Passage shown:
—————
| Make way for intellectual freedom

After navigating the metro and trekking six blocks of sidewalk, fresh with rain, in heels to the Saturday night production of Inherit the Wind at the Segal Centre, I wobble to my second row seat, and find the pointed toes of my shoes at the edge of faux cobblestone flooring. The stage runs right under the feet of the front row audience, placing the entire first set of cherry-red seats on a street in Hillsboro, – a fictionalized version of Dayton, Tennessee – “a sleepy, obscure, country town about to be awakened,” according to the program.

The “Scopes Monkey Trial” took place in 1926, but it’s been played out again and again on stage ever since the script was published in 1955. School teacher John Scopes, on whom the play’s character “Bertram Cates” is based, was put on trial for discussing evolution with his high school class in a town where God’s six-day creation, as outlined in the Bible, was not to be questioned.

In this iteration, the set consists of a jail with a single cell, a front porch, a general store with a Coca-Cola ad, telephone lines strung on telephone poles that resemble crosses, and a banner that says “Read Your Bible” hung up in the town centre. In the second act, the little town is converted into a courtroom. With the addition of several rows of chairs, a fast-talking reporter from Baltimore, a small silver microphone that descends from the invisible ceiling on a long black cord, and Scopes’s defence lawyer, the town is no longer sleepy and is about to become unobscured. “Helloooo Chicago! This is live from Hillsboro!” shouts a man into the microphone.

The entire cast of townspeople is present for the trial. Clapping and booing at the appropriate times, they act in perfect unison – just like they did while praying and singing hymns in the previous scene’s church service.
—————
Source information:
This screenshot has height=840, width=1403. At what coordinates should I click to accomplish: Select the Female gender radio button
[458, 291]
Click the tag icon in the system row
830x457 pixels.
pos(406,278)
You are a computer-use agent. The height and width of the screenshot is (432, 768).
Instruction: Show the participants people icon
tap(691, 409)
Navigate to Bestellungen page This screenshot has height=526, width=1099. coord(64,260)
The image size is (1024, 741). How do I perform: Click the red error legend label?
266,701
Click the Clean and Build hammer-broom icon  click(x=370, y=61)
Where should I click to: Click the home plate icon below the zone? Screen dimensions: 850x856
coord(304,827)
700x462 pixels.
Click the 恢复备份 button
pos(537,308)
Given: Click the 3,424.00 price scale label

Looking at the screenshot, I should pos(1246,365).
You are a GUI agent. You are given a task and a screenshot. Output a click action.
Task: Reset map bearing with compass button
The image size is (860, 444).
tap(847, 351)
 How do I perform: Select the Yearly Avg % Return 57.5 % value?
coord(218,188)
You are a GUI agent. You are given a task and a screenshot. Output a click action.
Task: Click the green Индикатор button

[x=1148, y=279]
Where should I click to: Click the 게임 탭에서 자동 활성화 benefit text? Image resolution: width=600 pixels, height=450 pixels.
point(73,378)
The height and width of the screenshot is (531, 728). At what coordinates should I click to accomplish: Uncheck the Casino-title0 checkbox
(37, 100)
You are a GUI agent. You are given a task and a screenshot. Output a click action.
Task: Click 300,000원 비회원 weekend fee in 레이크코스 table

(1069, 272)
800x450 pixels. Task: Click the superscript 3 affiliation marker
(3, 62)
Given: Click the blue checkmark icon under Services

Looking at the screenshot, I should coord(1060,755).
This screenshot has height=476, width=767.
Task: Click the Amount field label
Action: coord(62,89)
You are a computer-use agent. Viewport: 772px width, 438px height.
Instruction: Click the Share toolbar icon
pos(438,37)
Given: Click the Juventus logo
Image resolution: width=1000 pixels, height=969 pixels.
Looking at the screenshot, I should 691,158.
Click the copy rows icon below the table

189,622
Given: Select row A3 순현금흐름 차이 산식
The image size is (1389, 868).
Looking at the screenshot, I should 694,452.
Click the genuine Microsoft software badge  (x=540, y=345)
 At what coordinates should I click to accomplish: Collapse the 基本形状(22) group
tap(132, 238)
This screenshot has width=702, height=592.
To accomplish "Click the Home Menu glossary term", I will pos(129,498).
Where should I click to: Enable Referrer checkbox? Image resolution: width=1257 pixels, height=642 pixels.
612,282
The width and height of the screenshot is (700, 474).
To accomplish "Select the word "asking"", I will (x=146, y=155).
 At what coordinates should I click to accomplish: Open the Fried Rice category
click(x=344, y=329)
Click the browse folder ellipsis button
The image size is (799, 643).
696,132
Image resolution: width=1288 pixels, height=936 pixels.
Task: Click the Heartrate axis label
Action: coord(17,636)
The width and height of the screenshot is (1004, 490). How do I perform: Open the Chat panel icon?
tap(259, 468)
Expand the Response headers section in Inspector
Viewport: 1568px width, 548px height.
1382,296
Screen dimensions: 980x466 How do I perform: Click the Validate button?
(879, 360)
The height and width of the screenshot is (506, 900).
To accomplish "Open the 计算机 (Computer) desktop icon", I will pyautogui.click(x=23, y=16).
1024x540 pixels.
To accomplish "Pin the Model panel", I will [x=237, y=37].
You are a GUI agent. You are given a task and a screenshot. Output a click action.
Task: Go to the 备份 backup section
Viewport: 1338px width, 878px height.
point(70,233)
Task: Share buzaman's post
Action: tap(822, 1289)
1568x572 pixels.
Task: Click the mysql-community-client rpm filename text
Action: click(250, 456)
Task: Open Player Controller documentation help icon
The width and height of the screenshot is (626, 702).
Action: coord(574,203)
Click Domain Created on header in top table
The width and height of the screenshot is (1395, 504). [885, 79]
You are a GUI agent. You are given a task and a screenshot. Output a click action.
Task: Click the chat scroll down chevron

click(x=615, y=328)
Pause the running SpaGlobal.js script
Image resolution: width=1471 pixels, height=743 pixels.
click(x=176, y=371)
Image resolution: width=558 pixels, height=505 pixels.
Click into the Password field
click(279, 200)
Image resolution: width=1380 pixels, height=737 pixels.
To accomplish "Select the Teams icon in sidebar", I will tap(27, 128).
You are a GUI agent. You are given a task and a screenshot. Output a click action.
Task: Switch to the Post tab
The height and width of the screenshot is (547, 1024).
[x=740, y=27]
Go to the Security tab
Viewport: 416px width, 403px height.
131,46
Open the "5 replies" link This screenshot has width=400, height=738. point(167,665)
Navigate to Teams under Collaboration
—————
Exercises to complete:
A: Answer these questions from the review of Inherit the Wind:
(i) At which venue is the Saturday night production staged?
(ii) In what year was the script published?
(iii) What does the banner hung in the town centre say?
B: Carry the review of Inherit the Wind forward with its next paragraph, picking up after the townspeople clap and boo in unison at the trial.

Responses by task:
A:
(i) The Segal Centre
(ii) 1955
(iii) "Read Your Bible"

B:
Now, in the 100-degree heat of the courtroom, the absolute certainty of the scripture is called into question. The beliefs are still there, but they are slowly fraying and being pulled apart at the edges – giving way to the mere possibility, the simple right to wonder, if man might have been put on Earth by a means other than God. Has the 16-year-old school boy ever thought that his teacher might be right about evolution? Has the prosecution ever even tried reading On the Origin of Species, the text they oppose so vehemently? The defence wants to know.

Even though Scopes lost the trial on his home turf, the $100 fine did not stand up to the appeal, as outlined in the epilogue of the play. And the members of the jury that day looked nervous in their decision. The townspeople left the trial, perhaps a little less sure of their convictions. And after the trial, there was no reversing the flood of outside opinion and information let loose into Hillsboro, and every corner of America that could be reached by newspapers and telephones. The space of “small sleepy town” was no longer entirely holy, no longer wrapped up in dogma. Gone was the space dominated by a single opinion that banned questions or new ideas.

Nearly a century later, the trial is still playing itself out outside the courtrooms of Inherit the Wind productions. Religious believers still take peer-reviewed meritocratic biology up against the law – though time has brought us technologically further than freshly installed telephone wires and snail-mailed newspapers. Coverage of these trials is accessible by the same means as six-part prime-time specials on Darwin and televised mega-church Sunday morning sermons. The number of books on the subjects of evolution and faith in any given bookstore is enough for many, many sermons.

And the ground being fought for in courts is coming down to the very smallest of physical spaces. In a 2004 trial in Cobb County, Georgia, a courtroom argued over whether or not it was constitutional to place six square inches of sticker in the front of high school biology textbooks stating, in part, that, “evolution is a theory and not a fact.” The court ruled that even the small sticker was not to be granted a place in the science classroom.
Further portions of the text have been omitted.